Vor einer "Kriegsmüdigkeit" in den westlichen Staaten hat Bundesaußenministerin Annalena Baerbock Ende Mai gewarnt. Die Sendung "Hart aber fair" fragte: "Wie lange hält unser Mitgefühl?" Und Bundeswirtschaftsminister Robert Habeck sprach von einer "Gewöhnung an alles Mögliche".
"Die mediale Berichterstattung zieht einfach weiter und dann sind die Sommerferien, der Tankrabatt oder die Fußballbundesliga irgendwann wichtiger als wie viele Tote jetzt an dem Tag wieder zu beklagen sind", so Habeck in der ZDF-Sendung "Maybrit Illner".
Wie lange hält die mediale Aufmerksamkeit? Der Ukraine-Krieg und die Gewöhnung - Interview mit Carsten Reinemann
Wachsendes Desinteresse statt Kriegsmüdigkeit
Lässt die Aufmerksamkeit für Russlands Angriffskrieg gegen die Ukraine nach? Sabine Adler, Osteuropa-Expertin des Deutschlandfunks, ist bei Baerbocks Warnung vor "Kriegsmüdigkeit" hellhörig geworden. "Man kann Kriegsmüdigkeit auch herbeischreiben. Die Frage ist doch: Wer ist denn müde? Die Parteien sind nicht müde, gegenseitig Krieg zu führen, und die Berichterstattung ist bis jetzt auch noch nicht müde geworden, dorthin zu schauen."

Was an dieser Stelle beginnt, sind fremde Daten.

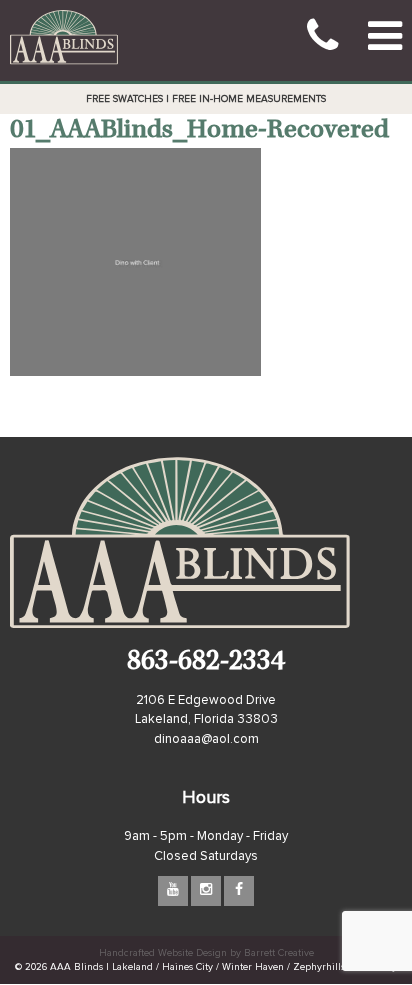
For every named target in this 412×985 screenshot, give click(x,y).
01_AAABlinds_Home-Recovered (199, 131)
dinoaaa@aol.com (206, 739)
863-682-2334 (206, 663)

Hörerinnen und Leser würden sich aber schon fragen, ob sie sich die traurigen und entsetzlichen Nachrichten weiterhin antun sollten. Ist der Begriff "Kriegsmüdigkeit" dafür angemessen? Der ARD-Journalist Georg Restle weist auf Twitter darauf hin, dass es eigentlich um wachsendes Desinteresse gehe.
Studie: Von Nachrichten ermüdet
"Wir sehen schon seit mehreren Jahren, dass das starke Interesse an Nachrichten geringfügig abnimmt", sagt Sascha Hölig vom Hans-Bredow-Institut für Medienforschung. "Tendenziell sehen wir, dass Menschen eine gewisse Erschöpfung verspüren. Durch die Menge an Nachrichten und auch, weil sie in der Regel durchaus zu schlechter Laune führen."
Hölig ist Mitautor des "Digital News Report 2022". Die Studie zeigt, dass nur noch 57 Prozent der Internetnutzerinnen und -nutzer in Deutschland sich für Nachrichten interessieren - zehn Prozent weniger als im Vorjahr.
Höheres Interesse zu Beginn von Krisen
Ganz linear verlaufe diese Entwicklung allerdings nicht. In den ersten beiden Jahren der Corona-Pandemie habe das Interesse an Nachrichten zunächst zugenommen, so Hölig. "Wenn neue, wichtige Themen auftauchen, steigt das Interesse wieder massiv an, etwa zu Beginn des Kriegs in der Ukraine. Aber mit der Zeit nutzt sich das ein wenig ab und Menschen werden zunehmend genervt, weil sich alles nur noch darum dreht." Das sei eher eine Themenmüdigkeit statt eine generelle Nachrichtenmüdigkeit.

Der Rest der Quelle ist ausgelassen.